[Citizen Bird by Mabel Osgood Wright and Elliott Coues]@TWC D-Link bookCitizen Bird CHAPTER XII 12/20
You see that it takes up much less room than the birds that are set up in my cases, and is more easily carried about." "He looks like a little Thrush," said Olive, "except that he is too green on the back, and the stripe on his head is of a dingy gold color. That is why he is often called the 'Golden-crowned Thrush,' though he is not a Thrush at all, but one of the American Warblers, and the crown is more the color of copper, than like the gold on the Golden-crowned Kinglet's head.
Perhaps the Kinglet is called after new, clean gold, and this 'Thrush' after old dusty gold." All this time Rap had been looking intently at the Warbler without saying a word; then he said suddenly: "Why, it's the bird that builds the little house-nest on the ground in the river woods!
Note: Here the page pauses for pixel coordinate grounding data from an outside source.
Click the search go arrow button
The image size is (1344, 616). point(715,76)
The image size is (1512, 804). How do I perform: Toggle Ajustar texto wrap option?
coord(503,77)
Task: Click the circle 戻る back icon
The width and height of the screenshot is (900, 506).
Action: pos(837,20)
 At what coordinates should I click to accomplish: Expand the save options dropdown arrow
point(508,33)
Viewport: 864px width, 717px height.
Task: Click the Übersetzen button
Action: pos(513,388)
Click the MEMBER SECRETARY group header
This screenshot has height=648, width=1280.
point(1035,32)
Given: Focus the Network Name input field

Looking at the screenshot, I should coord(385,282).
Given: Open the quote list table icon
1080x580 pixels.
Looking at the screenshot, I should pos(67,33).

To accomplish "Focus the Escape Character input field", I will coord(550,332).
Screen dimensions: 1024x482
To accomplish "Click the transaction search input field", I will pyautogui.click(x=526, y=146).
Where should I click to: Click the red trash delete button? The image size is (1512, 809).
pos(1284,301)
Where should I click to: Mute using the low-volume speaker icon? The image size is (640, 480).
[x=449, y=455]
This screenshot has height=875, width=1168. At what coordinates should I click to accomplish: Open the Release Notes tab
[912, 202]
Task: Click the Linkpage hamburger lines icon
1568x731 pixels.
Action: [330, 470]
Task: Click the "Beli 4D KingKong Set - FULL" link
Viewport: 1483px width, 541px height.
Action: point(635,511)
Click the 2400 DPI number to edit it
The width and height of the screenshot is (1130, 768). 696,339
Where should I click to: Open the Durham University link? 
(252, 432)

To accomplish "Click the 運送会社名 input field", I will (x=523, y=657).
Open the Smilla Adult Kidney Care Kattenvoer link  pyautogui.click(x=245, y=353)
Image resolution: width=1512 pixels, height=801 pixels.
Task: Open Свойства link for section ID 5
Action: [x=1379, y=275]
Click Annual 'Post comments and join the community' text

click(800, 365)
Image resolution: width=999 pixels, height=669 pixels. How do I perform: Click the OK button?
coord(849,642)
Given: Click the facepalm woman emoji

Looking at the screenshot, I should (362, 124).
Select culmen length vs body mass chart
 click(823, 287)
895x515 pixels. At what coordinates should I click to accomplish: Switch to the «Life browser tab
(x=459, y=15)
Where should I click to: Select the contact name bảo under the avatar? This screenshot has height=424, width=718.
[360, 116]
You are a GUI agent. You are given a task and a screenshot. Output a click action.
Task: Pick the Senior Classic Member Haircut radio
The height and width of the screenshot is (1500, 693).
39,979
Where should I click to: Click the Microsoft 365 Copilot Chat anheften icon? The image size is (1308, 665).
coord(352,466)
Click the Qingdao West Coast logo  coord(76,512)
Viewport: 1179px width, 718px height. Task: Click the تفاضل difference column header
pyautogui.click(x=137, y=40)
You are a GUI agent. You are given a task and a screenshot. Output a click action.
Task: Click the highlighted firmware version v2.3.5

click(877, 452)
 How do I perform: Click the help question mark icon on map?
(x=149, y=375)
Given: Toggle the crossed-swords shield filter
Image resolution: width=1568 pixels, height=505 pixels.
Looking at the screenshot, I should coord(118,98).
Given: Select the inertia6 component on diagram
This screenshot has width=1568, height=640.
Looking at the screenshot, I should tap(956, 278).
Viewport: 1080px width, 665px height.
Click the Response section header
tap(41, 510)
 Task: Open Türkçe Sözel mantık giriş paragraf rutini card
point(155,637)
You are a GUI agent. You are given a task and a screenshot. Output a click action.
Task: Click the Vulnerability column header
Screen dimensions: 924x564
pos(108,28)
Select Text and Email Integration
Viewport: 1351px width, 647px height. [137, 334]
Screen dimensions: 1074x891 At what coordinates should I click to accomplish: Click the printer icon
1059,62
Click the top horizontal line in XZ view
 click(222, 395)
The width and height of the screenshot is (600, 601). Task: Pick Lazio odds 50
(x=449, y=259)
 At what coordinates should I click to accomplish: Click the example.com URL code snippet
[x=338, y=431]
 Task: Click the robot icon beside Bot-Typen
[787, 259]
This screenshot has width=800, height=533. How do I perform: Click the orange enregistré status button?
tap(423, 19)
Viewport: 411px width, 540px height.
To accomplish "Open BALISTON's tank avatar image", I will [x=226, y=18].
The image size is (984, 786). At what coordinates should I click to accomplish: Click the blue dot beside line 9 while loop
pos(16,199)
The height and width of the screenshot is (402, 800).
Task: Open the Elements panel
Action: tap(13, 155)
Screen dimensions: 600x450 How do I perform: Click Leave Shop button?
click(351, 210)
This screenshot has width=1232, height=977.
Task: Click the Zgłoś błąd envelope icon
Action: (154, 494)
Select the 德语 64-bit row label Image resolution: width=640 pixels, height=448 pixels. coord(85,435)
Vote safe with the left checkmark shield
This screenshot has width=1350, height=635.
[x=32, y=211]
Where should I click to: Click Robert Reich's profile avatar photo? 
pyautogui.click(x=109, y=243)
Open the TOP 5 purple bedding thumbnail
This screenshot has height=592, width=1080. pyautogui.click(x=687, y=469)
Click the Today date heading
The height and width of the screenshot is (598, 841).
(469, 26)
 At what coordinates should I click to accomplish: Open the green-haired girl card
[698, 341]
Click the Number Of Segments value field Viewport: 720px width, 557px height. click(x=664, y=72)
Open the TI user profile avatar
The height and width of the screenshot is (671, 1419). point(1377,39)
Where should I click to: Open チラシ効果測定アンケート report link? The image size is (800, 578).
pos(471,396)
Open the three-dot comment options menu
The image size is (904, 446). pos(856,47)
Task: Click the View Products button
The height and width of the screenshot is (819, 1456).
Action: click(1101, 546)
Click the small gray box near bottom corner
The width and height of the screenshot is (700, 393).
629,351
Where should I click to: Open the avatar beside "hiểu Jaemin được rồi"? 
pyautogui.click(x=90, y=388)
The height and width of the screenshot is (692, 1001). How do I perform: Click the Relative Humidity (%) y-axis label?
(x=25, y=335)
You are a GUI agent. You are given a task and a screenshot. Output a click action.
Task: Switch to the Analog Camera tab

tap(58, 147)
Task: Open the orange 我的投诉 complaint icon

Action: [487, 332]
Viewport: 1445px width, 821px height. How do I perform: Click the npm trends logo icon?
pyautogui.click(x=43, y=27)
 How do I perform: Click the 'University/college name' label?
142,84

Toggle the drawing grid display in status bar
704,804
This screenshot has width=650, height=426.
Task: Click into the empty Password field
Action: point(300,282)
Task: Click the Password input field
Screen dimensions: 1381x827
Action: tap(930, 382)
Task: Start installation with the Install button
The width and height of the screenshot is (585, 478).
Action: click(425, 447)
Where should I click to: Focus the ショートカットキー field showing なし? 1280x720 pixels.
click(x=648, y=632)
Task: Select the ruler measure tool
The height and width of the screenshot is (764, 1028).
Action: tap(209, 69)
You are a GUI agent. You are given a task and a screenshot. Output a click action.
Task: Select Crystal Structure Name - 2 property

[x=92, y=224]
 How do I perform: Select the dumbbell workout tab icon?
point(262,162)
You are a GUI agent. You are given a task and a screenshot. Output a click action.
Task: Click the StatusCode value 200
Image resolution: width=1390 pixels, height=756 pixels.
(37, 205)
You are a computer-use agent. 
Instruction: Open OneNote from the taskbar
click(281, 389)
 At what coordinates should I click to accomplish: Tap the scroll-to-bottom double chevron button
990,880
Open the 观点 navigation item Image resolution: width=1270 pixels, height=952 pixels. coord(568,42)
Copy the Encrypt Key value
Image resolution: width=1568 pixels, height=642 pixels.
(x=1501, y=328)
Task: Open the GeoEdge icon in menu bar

The nest that is roofed all over and has a round hole in one side for a door! I'm so glad I know his name, for it isn't in my part of the Nuttall book and the miller doesn't know what he is called.
Is he named Ovenbird because he has a door in one side of his nest like an oven ?" "Yes, Rap, the nest is shaped like the kind of oven that Indians used. Tell us about the one you found." "I was sitting on the bank where it goes down a little to the river, and the ground there was humpy with bunches of grass.
A little bird like this Warbler ran from between two of the grass humps and picked about on the ground for a minute and then ran back.
I thought he had gone into a hole, but pretty soon he came out again and flew up through the bushes to a tall tree a little way off.